Nas declarações prestadas aos jornalistas, o governante sublinhou que, muitas vezes, os investimentos são realizados em função da disponibilidade de verbas, quando deveriam ser planeados a médio e longo prazo.
«O país tem feito um esforço para aplicar os fundos da melhor forma, mas eles terão muito mais impacto se tivermos capacidade de definir os investimentos que são prioritários, pensá-los no médio e longo prazo e, depois, aproveitar os fundos disponíveis», afirmou o ministro, em resposta a uma questão sobre a necessidade de uma abordagem mais estruturada na aplicação das verbas do Plano de Recuperação e Resiliência (PRR).
Fernando Alexandre falava durante a inauguração de uma nova residência estudantil no Centro Histórico de Portalegre, um investimento de mais de 800 mil euros, financiado em 94% pelo PRR. Apesar de reconhecer a importância da obra, o ministro alertou para a necessidade de uma estratégia de investimento que vá além da mera gestão de fundos disponíveis.
«Temos muitas vezes um modelo em que, consoante a disponibilidade de fundos, vamos à procura da melhor forma de os gastar. Obviamente, há sempre um esforço para aplicá-los da melhor maneira possível, mas o impacto seria maior se os investimentos fossem previamente definidos em função das necessidades prioritárias», destacou.

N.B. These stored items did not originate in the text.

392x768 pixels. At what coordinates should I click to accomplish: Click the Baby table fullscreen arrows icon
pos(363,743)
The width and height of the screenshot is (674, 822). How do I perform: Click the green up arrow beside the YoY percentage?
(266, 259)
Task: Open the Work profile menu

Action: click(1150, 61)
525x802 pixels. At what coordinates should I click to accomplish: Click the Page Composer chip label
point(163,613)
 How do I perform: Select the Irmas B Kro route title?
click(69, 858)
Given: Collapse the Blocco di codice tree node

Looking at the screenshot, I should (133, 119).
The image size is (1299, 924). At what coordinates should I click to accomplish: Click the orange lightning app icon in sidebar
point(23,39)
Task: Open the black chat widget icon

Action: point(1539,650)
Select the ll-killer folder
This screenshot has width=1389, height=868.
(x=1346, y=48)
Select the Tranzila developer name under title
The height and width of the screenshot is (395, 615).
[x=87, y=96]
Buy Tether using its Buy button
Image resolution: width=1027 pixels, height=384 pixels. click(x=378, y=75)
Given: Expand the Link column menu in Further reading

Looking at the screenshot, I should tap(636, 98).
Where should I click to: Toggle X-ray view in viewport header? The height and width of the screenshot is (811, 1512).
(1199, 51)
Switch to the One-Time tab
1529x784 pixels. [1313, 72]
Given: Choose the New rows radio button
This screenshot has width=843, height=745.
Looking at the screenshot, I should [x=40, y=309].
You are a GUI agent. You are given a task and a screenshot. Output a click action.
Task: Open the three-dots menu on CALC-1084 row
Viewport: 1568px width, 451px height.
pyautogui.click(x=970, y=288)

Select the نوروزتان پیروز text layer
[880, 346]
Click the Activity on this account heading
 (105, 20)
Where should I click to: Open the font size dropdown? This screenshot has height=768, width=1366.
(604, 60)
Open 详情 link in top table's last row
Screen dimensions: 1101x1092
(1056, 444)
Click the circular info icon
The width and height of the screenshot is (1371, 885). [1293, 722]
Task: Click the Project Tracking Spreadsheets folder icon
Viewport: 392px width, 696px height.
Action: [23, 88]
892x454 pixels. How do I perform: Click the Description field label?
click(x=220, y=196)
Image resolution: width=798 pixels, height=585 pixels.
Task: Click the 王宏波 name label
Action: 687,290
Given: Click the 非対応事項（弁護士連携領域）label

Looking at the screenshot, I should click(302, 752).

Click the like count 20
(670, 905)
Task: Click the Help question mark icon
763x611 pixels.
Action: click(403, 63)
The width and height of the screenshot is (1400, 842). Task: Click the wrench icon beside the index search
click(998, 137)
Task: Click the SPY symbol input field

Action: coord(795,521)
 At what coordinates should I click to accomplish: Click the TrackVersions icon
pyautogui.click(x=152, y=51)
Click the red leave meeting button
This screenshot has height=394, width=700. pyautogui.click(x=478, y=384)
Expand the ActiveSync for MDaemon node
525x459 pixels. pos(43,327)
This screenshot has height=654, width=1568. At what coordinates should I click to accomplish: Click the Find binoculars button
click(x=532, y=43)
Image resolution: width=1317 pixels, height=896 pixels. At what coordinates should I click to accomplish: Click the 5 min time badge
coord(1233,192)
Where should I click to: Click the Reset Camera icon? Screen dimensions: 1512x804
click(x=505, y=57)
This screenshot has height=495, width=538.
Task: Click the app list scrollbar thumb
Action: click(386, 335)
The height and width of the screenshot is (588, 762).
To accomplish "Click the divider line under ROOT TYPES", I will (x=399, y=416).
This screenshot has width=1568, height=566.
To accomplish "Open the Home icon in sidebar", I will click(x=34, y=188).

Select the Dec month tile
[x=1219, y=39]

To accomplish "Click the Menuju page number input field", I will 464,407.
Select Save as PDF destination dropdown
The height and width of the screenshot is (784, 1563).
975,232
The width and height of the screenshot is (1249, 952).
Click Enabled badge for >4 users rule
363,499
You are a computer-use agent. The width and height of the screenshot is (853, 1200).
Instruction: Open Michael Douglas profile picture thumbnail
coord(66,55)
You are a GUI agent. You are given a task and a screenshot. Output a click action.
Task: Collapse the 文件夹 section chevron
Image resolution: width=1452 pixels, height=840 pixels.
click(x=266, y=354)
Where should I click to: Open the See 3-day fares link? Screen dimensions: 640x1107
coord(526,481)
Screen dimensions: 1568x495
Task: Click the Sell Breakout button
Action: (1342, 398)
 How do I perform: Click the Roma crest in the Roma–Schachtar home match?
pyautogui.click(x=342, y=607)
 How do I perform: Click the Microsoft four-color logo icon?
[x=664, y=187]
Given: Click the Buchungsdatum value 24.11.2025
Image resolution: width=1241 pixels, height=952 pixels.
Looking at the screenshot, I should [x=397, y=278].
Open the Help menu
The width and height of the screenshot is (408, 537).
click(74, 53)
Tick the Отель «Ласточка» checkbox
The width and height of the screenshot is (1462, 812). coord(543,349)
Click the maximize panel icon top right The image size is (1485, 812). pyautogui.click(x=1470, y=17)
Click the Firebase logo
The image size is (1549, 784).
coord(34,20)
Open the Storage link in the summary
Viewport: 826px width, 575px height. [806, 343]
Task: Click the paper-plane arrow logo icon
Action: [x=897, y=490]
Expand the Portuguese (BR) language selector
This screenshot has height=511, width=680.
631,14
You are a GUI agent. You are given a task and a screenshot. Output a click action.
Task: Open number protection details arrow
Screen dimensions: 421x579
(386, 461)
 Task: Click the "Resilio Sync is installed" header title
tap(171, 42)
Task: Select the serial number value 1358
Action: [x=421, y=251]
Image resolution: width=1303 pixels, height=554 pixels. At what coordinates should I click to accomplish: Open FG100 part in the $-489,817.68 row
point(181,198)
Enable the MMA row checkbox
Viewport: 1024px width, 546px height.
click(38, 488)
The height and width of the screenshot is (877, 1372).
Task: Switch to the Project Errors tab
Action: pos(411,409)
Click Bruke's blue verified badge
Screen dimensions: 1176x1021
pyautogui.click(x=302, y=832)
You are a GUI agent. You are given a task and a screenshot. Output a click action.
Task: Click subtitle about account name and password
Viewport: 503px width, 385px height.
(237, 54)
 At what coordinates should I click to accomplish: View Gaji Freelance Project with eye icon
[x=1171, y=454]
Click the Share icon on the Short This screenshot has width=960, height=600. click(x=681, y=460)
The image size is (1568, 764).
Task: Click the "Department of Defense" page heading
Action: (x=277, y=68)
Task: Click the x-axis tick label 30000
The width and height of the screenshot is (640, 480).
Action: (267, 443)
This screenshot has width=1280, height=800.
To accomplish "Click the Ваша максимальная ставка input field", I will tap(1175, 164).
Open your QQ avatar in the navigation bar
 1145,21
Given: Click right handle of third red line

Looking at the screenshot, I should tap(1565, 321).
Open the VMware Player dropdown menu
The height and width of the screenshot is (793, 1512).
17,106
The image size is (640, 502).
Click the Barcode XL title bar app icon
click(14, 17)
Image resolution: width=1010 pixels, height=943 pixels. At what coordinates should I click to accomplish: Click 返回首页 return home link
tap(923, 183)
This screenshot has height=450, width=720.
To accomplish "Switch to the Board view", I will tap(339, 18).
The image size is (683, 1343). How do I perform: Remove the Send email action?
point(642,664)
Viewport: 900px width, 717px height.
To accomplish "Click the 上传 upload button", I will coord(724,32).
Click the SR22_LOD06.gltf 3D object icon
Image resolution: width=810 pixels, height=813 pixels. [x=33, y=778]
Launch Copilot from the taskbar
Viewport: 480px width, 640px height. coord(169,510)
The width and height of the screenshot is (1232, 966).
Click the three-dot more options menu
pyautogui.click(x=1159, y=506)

No setor da Educação, o ministro sublinhou que o alojamento estudantil continua a ser uma das áreas prioritárias, referindo que há um investimento superior a 500 milhões de euros do PRR para duplicar o número de camas disponíveis para estudantes do ensino superior. «Este é um dos melhores investimentos que podemos fazer», considerou.
Fernando Alexandre destacou ainda os desafios enfrentados pelos estudantes deslocados, apontando a falta de alojamento como um dos principais entraves à sua integração e sucesso académico. «25 a 30% dos estudantes mudam de cidade para estudar. Isso coloca desafios significativos, não só na questão do alojamento, mas também no custo de vida. O alojamento é, provavelmente, o custo mais elevado que os estudantes têm», afirmou.
O governante defendeu que a mobilidade estudantil deve ser incentivada, mas com condições adequadas para evitar o abandono escolar por dificuldades económicas. «Devemos garantir que essa deslocação seja feita de forma bem-sucedida e que não leve ao abandono, muitas vezes causado pela incapacidade de encontrar e pagar um quarto», alertou.
A inauguração da nova residência estudantil de Portalegre insere-se num plano mais amplo de reforço da oferta de alojamento para estudantes. No entanto, o ministro reforçou que, independentemente da área de investimento, a definição estratégica das prioridades deve ser central na gestão dos fundos públicos.